In the beginning, Alzheimer’s typically targets and destroys the areas responsible for memory, which includes the entorhinal cortex and the hippocampus. In the following stages, Alzheimer’s targets other structures associated with language, behavior, and reasoning. Finally, the disease attacks and destroys areas that oversee and regulate the vital bodily functions. Ultimately, the disease becomes fatal, and the person dies around 5 to 8 years after receiving their diagnosis.
Alzheimer’s attacks the brain in a few ways.
The most notable evidence of Alzheimer’s is seen when examining the posthumous brain of a patient. At a glance, it is possible to discover a buildup of plaque-like structures called amyloid plaques in several areas of the brain, which seem to replace the areas that were affected by the disease. The plaque is caused by a buildup of a substance derived from the breakdown of a protein called the amyloid precursor protein. This buildup gathers between the neurons, interrupting their function, and cutting off their connections. One form of the plaque formations, in particular, the beta-amyloid 42, is especially toxic to the brain and is the most common substance from which said plaque is created.

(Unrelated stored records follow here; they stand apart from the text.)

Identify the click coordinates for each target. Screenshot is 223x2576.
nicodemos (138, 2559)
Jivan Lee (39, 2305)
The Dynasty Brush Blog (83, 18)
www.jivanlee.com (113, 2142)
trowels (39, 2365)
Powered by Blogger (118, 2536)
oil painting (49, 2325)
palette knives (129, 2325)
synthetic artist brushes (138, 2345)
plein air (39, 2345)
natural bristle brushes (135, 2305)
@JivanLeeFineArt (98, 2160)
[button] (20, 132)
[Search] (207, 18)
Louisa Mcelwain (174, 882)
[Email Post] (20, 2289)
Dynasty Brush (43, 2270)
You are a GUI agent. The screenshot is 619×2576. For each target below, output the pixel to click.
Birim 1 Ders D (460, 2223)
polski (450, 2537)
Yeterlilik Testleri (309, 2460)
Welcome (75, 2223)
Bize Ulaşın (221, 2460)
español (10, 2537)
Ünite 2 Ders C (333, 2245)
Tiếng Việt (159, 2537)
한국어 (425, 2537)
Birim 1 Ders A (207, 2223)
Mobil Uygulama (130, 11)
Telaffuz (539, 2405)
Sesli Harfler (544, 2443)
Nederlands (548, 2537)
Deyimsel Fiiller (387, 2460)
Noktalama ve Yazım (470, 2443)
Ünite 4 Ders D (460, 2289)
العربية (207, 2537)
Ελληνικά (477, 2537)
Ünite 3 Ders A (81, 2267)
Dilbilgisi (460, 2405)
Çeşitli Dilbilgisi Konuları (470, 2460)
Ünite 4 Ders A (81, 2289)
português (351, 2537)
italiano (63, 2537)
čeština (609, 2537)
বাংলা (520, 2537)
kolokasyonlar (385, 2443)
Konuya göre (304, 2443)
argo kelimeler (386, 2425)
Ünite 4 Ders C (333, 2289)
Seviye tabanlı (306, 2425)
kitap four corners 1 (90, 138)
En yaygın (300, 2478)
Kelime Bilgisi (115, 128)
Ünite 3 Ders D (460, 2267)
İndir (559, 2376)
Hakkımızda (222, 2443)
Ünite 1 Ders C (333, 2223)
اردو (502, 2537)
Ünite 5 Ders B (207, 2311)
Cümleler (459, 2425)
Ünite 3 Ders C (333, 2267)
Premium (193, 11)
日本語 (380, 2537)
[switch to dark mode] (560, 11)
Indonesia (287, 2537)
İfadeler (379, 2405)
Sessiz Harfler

Alzheimer’s also attacks from within the cell, through structures called neurofibrillary tangles. In a healthy person, their neurons are supported and their axons kept strong by structures called microtubules. There is a certain structure called tau, which is supposed to bind to the microtubules to keep them stable. In a person with Alzheimer’s, tau detaches from the microtubules and tangles within the cell, causing internal blockages that slowly kill the structure by impeding the transfer of nutrients and dumping waste material from the neuron’s metabolic process.
Debris and waste buildup is also an issue present in the brain of an Alzheimer’s patient. In a regular person, there is a buildup of glial cells, which engulf and travel throughout the brain, clearing it of debris and other substances. This process is achieved through the actions of a type of glial cell, called microglia. In a person with Alzheimer’s, the microglia fails to properly clear the brain of debris and toxins, which leads to inflammation, and a decrease in brain function.
There is still much that we don’t know about Alzheimer’s disease. Every day, researchers are hard at work in hopes of understanding the mechanisms that drive the onset and progress of the disease. What’s very clear is that the only things that remain are the breaking of neural connections, the death of brain cells, and brain atrophy, which usually results in the person’s death.